# GOAL
Shorten the paragraph in the catalog entry below that begins "Julia Margaret Cameron (1815–79) was" into a bulleted list that keeps its main facts.

# READING TEXT
Physical description
A photograph of a bearded man (Charles Darwin) taken in profile from the shoulders up.
Place of Origin
Isle of Wight (photographed)
Date
1868 (photographed)
1875 (printed)
Artist/maker
Cameron, Julia Margaret, born 1815 - died 1879 (photographer)
Materials and Techniques
Carbon print from copy negative
Dimensions
Height: 260 mm image, Width: 210 mm image, Height: 335 mm mount, Width: 280 mm mount, Height: 580 mm mount, Width: 380 mm mount
Object history note
Julia Margaret Cameron (1815–79) was one of the most important and innovative photographers of the 19th century. Her photographs were rule-breaking: purposely out of focus, and often including scratches, smudges and other traces of the artist’s process. Best known for her powerful portraits, she also posed her sitters – friends, family and servants – as characters from biblical, historical or allegorical stories.

# Source data
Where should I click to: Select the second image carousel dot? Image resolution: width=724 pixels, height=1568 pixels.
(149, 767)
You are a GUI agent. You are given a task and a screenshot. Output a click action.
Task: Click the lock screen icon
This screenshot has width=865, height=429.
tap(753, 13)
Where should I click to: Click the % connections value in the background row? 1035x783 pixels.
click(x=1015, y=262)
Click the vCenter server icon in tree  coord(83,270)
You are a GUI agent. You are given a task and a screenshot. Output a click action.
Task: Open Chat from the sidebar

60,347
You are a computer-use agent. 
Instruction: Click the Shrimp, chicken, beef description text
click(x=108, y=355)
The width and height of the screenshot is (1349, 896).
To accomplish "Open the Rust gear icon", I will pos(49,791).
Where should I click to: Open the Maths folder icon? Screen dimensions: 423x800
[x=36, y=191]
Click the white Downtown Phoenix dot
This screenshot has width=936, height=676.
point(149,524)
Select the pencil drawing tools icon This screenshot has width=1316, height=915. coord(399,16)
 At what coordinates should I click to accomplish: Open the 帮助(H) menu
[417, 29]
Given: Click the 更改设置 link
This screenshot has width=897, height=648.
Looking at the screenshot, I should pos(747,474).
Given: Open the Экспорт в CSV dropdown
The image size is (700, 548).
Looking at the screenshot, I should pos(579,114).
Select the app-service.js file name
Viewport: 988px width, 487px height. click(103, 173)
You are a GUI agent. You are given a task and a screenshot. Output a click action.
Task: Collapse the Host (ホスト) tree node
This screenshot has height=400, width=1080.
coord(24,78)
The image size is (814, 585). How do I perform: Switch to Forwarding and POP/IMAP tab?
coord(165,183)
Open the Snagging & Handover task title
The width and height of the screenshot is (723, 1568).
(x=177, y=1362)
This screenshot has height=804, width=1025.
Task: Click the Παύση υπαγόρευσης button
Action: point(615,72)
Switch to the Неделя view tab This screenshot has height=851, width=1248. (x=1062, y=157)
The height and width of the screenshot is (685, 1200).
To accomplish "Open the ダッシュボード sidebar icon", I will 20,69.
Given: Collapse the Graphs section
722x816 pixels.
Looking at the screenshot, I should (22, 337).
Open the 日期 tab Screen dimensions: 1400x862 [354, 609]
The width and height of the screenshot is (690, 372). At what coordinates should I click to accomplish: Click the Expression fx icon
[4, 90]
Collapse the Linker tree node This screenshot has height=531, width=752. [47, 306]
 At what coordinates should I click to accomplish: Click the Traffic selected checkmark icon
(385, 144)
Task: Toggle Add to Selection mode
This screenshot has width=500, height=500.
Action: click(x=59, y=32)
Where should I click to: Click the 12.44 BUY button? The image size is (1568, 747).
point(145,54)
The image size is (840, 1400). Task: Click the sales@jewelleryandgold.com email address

# RESULT
- Julia Margaret Cameron (1815–79) was among the most important and innovative photographers of the 19th century.
- Her photographs broke the rules: deliberately out of focus, often showing scratches, smudges and other traces of her process.
- She is best known for powerful portraits.
- She also posed friends, family and servants as characters from biblical, historical or allegorical stories.